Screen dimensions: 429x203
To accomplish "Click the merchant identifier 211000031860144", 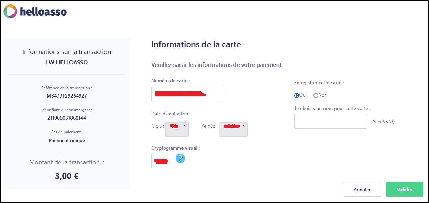I will click(x=67, y=118).
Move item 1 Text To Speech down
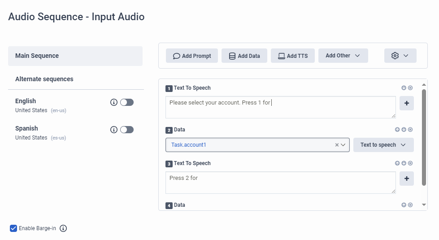439x240 pixels. pos(404,88)
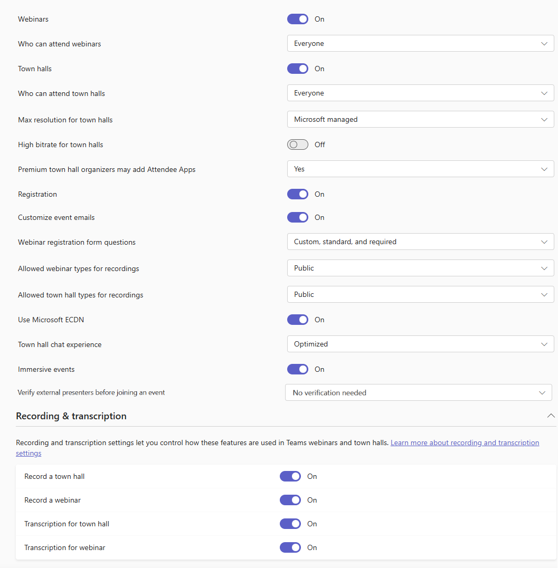The image size is (558, 568).
Task: Turn off Record a webinar
Action: (x=290, y=500)
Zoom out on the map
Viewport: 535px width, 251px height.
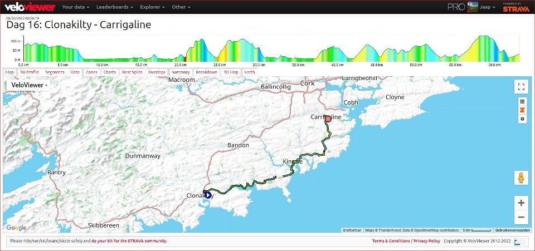click(x=521, y=217)
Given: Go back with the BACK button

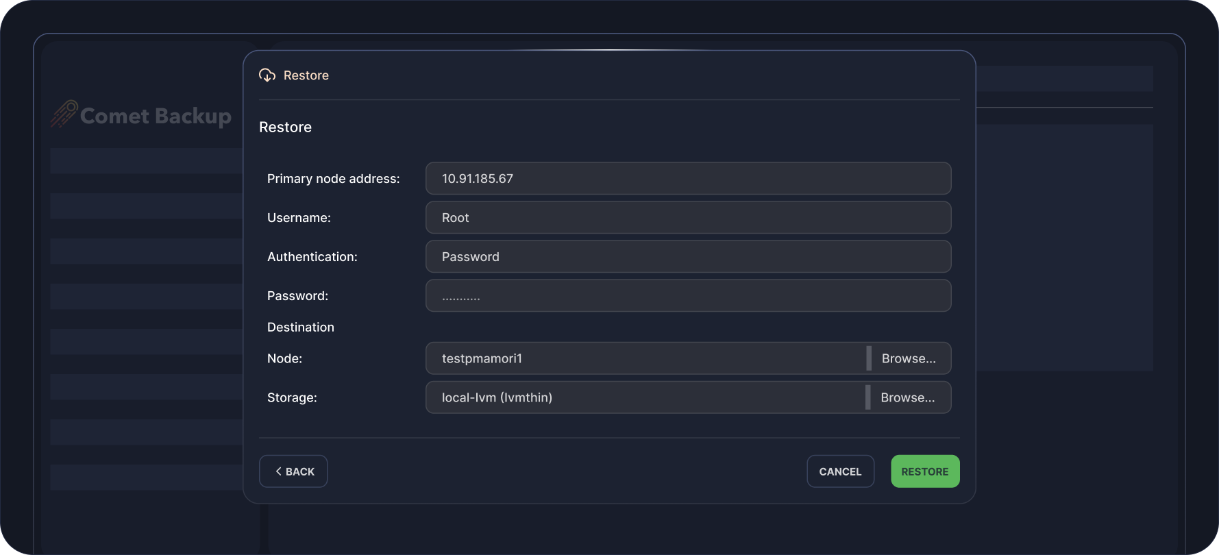Looking at the screenshot, I should pos(293,471).
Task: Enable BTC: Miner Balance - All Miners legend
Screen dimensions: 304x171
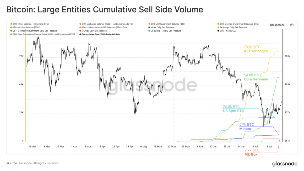Action: pos(29,24)
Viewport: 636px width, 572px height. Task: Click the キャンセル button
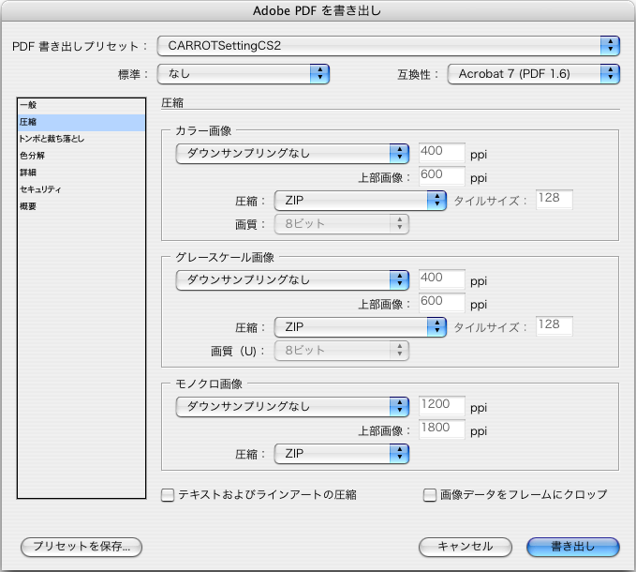click(466, 547)
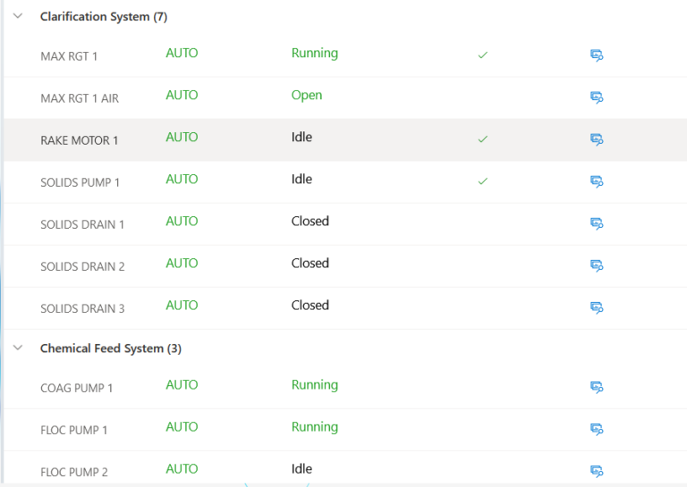Open SOLIDS PUMP 1 details icon

click(x=597, y=181)
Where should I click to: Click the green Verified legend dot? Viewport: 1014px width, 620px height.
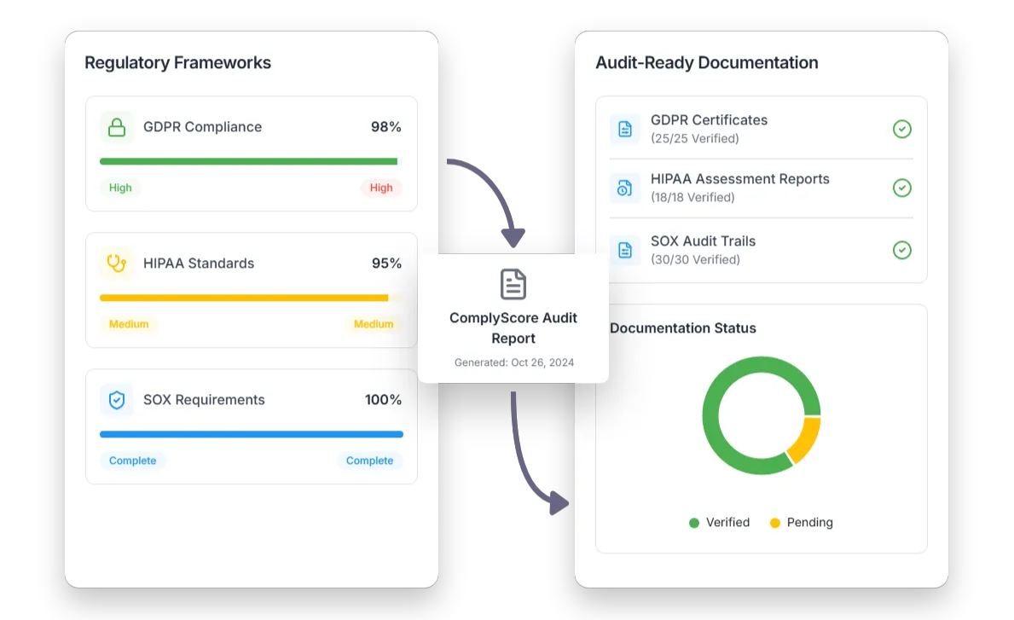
##########
### About this task
Only the lines holding the string "legend" are needed; copy each of them from the material above.

### Written reply
Task: Enable BTC: Miner Balance - All Miners legend
Where should I click to: Click the green Verified legend dot? Viewport: 1014px width, 620px height.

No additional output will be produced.